Task goal>
Provide an exact reproduction of every entry.

_____

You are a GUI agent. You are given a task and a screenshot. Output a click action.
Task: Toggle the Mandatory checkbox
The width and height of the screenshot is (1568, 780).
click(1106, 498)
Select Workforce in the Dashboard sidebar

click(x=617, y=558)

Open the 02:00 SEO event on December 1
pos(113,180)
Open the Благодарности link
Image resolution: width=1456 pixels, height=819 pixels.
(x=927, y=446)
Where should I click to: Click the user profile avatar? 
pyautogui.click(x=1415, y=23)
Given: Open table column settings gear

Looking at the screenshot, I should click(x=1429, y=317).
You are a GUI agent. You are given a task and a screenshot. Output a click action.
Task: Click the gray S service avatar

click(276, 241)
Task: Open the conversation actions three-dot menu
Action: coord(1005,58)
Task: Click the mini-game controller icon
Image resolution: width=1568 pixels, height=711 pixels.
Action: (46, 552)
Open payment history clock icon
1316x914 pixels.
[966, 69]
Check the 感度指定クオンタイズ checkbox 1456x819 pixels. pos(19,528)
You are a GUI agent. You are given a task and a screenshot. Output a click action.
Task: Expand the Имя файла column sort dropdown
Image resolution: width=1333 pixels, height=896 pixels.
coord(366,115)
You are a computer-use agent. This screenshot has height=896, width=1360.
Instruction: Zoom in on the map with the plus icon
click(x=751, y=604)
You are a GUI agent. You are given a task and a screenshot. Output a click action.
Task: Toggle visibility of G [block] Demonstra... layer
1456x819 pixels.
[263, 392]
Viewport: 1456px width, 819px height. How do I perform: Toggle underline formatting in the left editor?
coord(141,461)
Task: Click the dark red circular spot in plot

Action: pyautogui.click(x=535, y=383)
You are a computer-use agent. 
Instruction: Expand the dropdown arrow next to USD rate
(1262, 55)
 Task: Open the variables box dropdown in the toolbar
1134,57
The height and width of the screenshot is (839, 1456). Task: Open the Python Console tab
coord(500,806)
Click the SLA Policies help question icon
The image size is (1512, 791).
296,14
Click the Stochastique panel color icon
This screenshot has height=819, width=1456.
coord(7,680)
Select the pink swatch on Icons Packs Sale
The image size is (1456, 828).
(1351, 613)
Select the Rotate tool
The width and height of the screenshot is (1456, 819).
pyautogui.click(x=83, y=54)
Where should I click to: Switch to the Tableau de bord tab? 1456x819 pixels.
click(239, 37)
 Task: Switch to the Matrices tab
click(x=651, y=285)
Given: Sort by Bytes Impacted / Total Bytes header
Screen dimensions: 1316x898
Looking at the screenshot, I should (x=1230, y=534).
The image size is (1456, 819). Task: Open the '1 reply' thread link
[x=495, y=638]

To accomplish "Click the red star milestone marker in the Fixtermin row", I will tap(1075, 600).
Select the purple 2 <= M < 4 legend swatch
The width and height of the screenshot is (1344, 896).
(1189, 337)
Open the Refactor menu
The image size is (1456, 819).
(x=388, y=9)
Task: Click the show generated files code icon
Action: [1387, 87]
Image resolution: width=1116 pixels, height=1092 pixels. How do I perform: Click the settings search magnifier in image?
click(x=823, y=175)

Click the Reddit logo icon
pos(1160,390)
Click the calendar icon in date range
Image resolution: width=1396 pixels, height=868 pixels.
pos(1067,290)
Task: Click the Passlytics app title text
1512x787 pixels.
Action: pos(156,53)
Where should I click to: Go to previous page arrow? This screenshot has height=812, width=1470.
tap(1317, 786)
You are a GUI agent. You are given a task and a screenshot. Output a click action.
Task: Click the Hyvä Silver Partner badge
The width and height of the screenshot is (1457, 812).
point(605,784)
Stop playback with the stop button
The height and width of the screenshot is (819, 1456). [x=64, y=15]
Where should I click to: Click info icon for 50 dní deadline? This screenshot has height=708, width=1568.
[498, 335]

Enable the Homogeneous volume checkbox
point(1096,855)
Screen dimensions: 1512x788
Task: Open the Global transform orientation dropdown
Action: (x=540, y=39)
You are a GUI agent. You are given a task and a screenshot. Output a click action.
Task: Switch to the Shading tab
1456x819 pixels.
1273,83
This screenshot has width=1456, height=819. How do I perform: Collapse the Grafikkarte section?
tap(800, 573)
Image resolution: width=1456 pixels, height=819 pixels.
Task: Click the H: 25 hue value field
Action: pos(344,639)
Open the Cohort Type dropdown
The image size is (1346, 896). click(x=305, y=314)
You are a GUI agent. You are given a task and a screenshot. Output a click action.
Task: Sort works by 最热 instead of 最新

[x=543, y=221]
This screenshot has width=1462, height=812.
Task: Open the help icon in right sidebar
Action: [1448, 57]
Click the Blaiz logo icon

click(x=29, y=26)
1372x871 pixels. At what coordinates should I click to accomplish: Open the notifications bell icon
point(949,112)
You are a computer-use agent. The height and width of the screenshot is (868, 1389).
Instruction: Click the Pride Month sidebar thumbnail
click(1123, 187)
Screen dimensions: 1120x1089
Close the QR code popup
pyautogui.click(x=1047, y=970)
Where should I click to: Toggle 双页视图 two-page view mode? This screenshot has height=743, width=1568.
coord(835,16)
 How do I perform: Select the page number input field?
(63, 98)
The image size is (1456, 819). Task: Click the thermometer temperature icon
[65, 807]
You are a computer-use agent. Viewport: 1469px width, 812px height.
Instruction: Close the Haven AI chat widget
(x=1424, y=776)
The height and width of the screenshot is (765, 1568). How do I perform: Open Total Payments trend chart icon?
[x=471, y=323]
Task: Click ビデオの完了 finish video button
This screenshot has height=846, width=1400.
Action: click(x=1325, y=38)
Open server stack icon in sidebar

_____

Solution to this problem>
You are a GUI agent. You are given a task and a screenshot. Output a click action.
Task: Toggle the Mandatory checkbox
The width and height of the screenshot is (1568, 780).
click(1106, 498)
Select Workforce in the Dashboard sidebar

click(x=617, y=558)

Open the 02:00 SEO event on December 1
pos(113,180)
Open the Благодарности link
Image resolution: width=1456 pixels, height=819 pixels.
(x=927, y=446)
Where should I click to: Click the user profile avatar? 
pyautogui.click(x=1415, y=23)
Given: Open table column settings gear

Looking at the screenshot, I should click(x=1429, y=317).
You are a GUI agent. You are given a task and a screenshot. Output a click action.
Task: Click the gray S service avatar

click(276, 241)
Task: Open the conversation actions three-dot menu
Action: coord(1005,58)
Task: Click the mini-game controller icon
Image resolution: width=1568 pixels, height=711 pixels.
Action: (46, 552)
Open payment history clock icon
1316x914 pixels.
[966, 69]
Check the 感度指定クオンタイズ checkbox 1456x819 pixels. pos(19,528)
You are a GUI agent. You are given a task and a screenshot. Output a click action.
Task: Expand the Имя файла column sort dropdown
Image resolution: width=1333 pixels, height=896 pixels.
coord(366,115)
You are a computer-use agent. This screenshot has height=896, width=1360.
Instruction: Zoom in on the map with the plus icon
click(x=751, y=604)
You are a GUI agent. You are given a task and a screenshot. Output a click action.
Task: Toggle visibility of G [block] Demonstra... layer
1456x819 pixels.
[263, 392]
Viewport: 1456px width, 819px height. How do I perform: Toggle underline formatting in the left editor?
coord(141,461)
Task: Click the dark red circular spot in plot

Action: pyautogui.click(x=535, y=383)
You are a computer-use agent. 
Instruction: Expand the dropdown arrow next to USD rate
(1262, 55)
 Task: Open the variables box dropdown in the toolbar
1134,57
The height and width of the screenshot is (839, 1456). Task: Open the Python Console tab
coord(500,806)
Click the SLA Policies help question icon
The image size is (1512, 791).
296,14
Click the Stochastique panel color icon
This screenshot has height=819, width=1456.
coord(7,680)
Select the pink swatch on Icons Packs Sale
The image size is (1456, 828).
(1351, 613)
Select the Rotate tool
The width and height of the screenshot is (1456, 819).
pyautogui.click(x=83, y=54)
Where should I click to: Switch to the Tableau de bord tab? 1456x819 pixels.
click(239, 37)
 Task: Switch to the Matrices tab
click(x=651, y=285)
Given: Sort by Bytes Impacted / Total Bytes header
Screen dimensions: 1316x898
Looking at the screenshot, I should (x=1230, y=534).
The image size is (1456, 819). Task: Open the '1 reply' thread link
[x=495, y=638]

To accomplish "Click the red star milestone marker in the Fixtermin row", I will tap(1075, 600).
Select the purple 2 <= M < 4 legend swatch
The width and height of the screenshot is (1344, 896).
(1189, 337)
Open the Refactor menu
The image size is (1456, 819).
(x=388, y=9)
Task: Click the show generated files code icon
Action: [1387, 87]
Image resolution: width=1116 pixels, height=1092 pixels. How do I perform: Click the settings search magnifier in image?
click(x=823, y=175)

Click the Reddit logo icon
pos(1160,390)
Click the calendar icon in date range
Image resolution: width=1396 pixels, height=868 pixels.
pos(1067,290)
Task: Click the Passlytics app title text
1512x787 pixels.
Action: pos(156,53)
Where should I click to: Go to previous page arrow? This screenshot has height=812, width=1470.
tap(1317, 786)
You are a GUI agent. You are given a task and a screenshot. Output a click action.
Task: Click the Hyvä Silver Partner badge
The width and height of the screenshot is (1457, 812).
point(605,784)
Stop playback with the stop button
The height and width of the screenshot is (819, 1456). [x=64, y=15]
Where should I click to: Click info icon for 50 dní deadline? This screenshot has height=708, width=1568.
[498, 335]

Enable the Homogeneous volume checkbox
point(1096,855)
Screen dimensions: 1512x788
Task: Open the Global transform orientation dropdown
Action: (x=540, y=39)
You are a GUI agent. You are given a task and a screenshot. Output a click action.
Task: Switch to the Shading tab
1456x819 pixels.
1273,83
This screenshot has width=1456, height=819. How do I perform: Collapse the Grafikkarte section?
tap(800, 573)
Image resolution: width=1456 pixels, height=819 pixels.
Task: Click the H: 25 hue value field
Action: pos(344,639)
Open the Cohort Type dropdown
The image size is (1346, 896). click(x=305, y=314)
You are a GUI agent. You are given a task and a screenshot. Output a click action.
Task: Sort works by 最热 instead of 最新

[x=543, y=221]
This screenshot has width=1462, height=812.
Task: Open the help icon in right sidebar
Action: [1448, 57]
Click the Blaiz logo icon

click(x=29, y=26)
1372x871 pixels. At what coordinates should I click to accomplish: Open the notifications bell icon
point(949,112)
You are a computer-use agent. The height and width of the screenshot is (868, 1389).
Instruction: Click the Pride Month sidebar thumbnail
click(1123, 187)
Screen dimensions: 1120x1089
Close the QR code popup
pyautogui.click(x=1047, y=970)
Where should I click to: Toggle 双页视图 two-page view mode? This screenshot has height=743, width=1568.
coord(835,16)
 How do I perform: Select the page number input field?
(63, 98)
The image size is (1456, 819). Task: Click the thermometer temperature icon
[65, 807]
You are a computer-use agent. Viewport: 1469px width, 812px height.
Instruction: Close the Haven AI chat widget
(x=1424, y=776)
The height and width of the screenshot is (765, 1568). How do I perform: Open Total Payments trend chart icon?
[x=471, y=323]
Task: Click ビデオの完了 finish video button
This screenshot has height=846, width=1400.
Action: click(x=1325, y=38)
Open server stack icon in sidebar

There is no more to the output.